> **抜粋文**
+ + + + + + +

山下さん夫婦が江藤さんのもとに通い始めたのは、然くんが生後2か月のとき。
2人は東京と岡山の出身で、夫の浩二さんが大分で働いた際に住みやすいと感じたことがきっかけで2年ほど前に移住してきました。まだ県内に知り合いは少なく、慣れない子育てに不安を抱えていました。
ーー山下浩二さん・百華さん
「初めての子なので特に育児に対して全部が不安。昔からの知恵を毎回ご教授いただいている感じがするので、自分自身も毎回ブラッシュアップされている感じがする」
ーー江藤信子さん
「(子どもが)生まれてすぐのお母さんたちは相当心も体も傷ついているから、それを癒やしてあげたいと思って」
お母さんのおっぱいのケアも助産師の大事な仕事。
江藤さんが73年続けているおっぱいマッサージは、お母さんたちの間で「江藤流」と呼ばれ評判なんだそうです。
ーー山下百華さん
「(詰まっても)先生にやってもらったらピャーって開通。岩がマシュマロになる」
「いつの時代も子は宝」
「いつの時代も子は宝」と笑顔を見せる江藤さん。
これまでお世話をした赤ちゃんは何万人にも上り、2世代にわたってサポートした親子もいるそうです。そんな人たちから届く成長の報告が、江藤さんの原動力になっています。
ーー江藤信子さん
「私のような者でも頼りになる、(お母さんたちが)来るたびに嬉しいというような感じで帰るから、口がきけなくて手足が立たなくなったらやめるわ。自然消滅する」
新しい命と向き合い続けて73年。
赤ちゃんと母親のために、江藤さんはこれからも現役で助産師を続けます。
「円ブリオ基金」の取り組みも
また江藤さんは、経済的な理由で妊娠に悩む母親を支援する「円ブリオ基金」という活動に約20年前から取り組んでいます。
「エンブリオ」とは、体重が1円玉と同じ1グラムとされる8週までの胎児のことで、江藤さんは1円からお腹の赤ちゃんと母親をサポートする輪が広がってほしいと呼びかけています。

+ + + + + + +

> **提供資料**
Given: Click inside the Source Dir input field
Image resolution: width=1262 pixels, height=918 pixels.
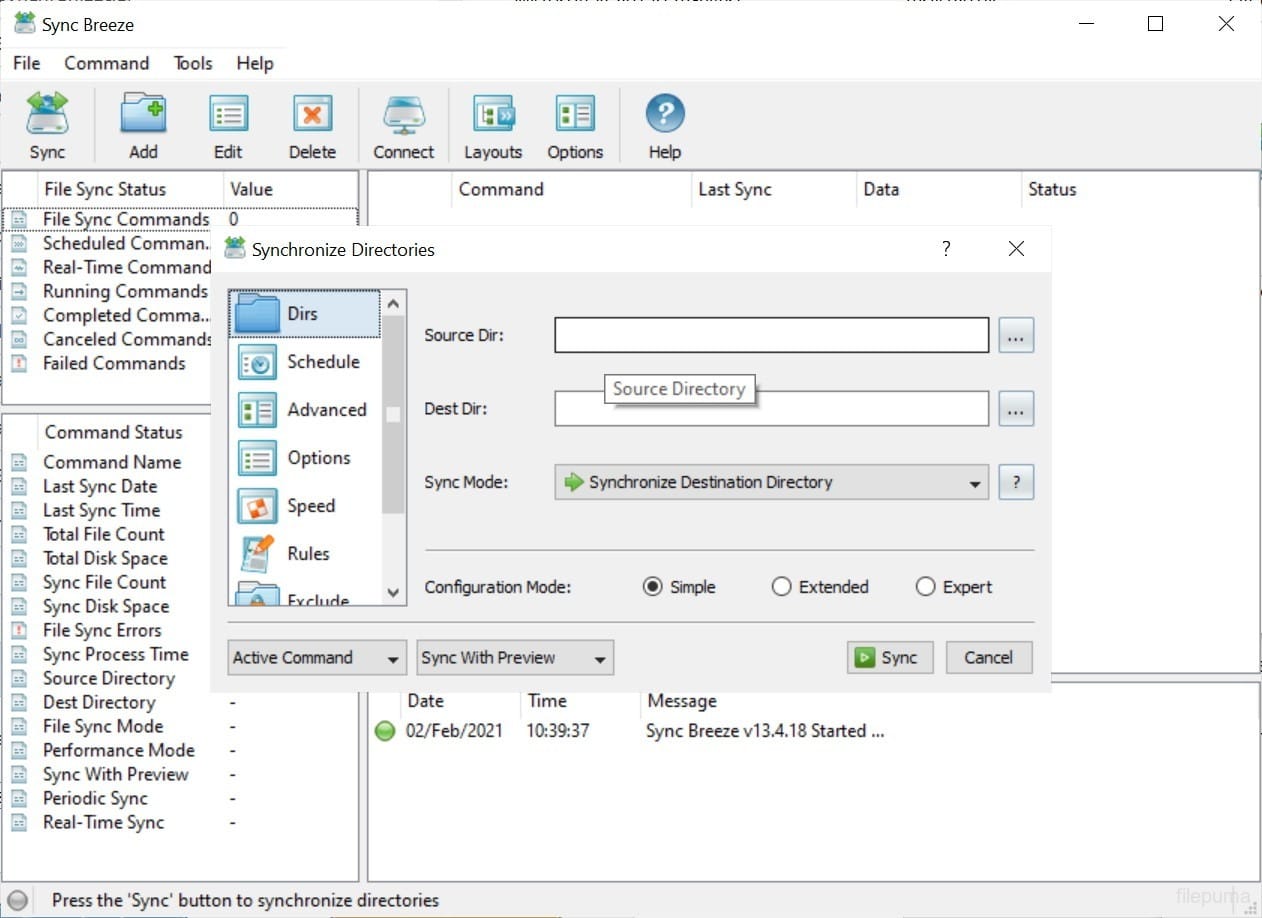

+ + + + + + +

> **やること**
1. 抜粋文によると、江藤さんのおっぱいマッサージはお母さんたちの間で何と呼ばれているか。
2. 抜粋文のうち「赤ちゃんと母親のために、江藤さんはこれからも現役で助産師を続けます。」から「てほしいと呼びかけています。」までを、両端の語句も含めてそのまま書き出す。

> **回答**
1. 「江藤流」と呼ばれている。

2.
赤ちゃんと母親のために、江藤さんはこれからも現役で助産師を続けます。
「円ブリオ基金」の取り組みも
また江藤さんは、経済的な理由で妊娠に悩む母親を支援する「円ブリオ基金」という活動に約20年前から取り組んでいます。
「エンブリオ」とは、体重が1円玉と同じ1グラムとされる8週までの胎児のことで、江藤さんは1円からお腹の赤ちゃんと母親をサポートする輪が広がってほしいと呼びかけています。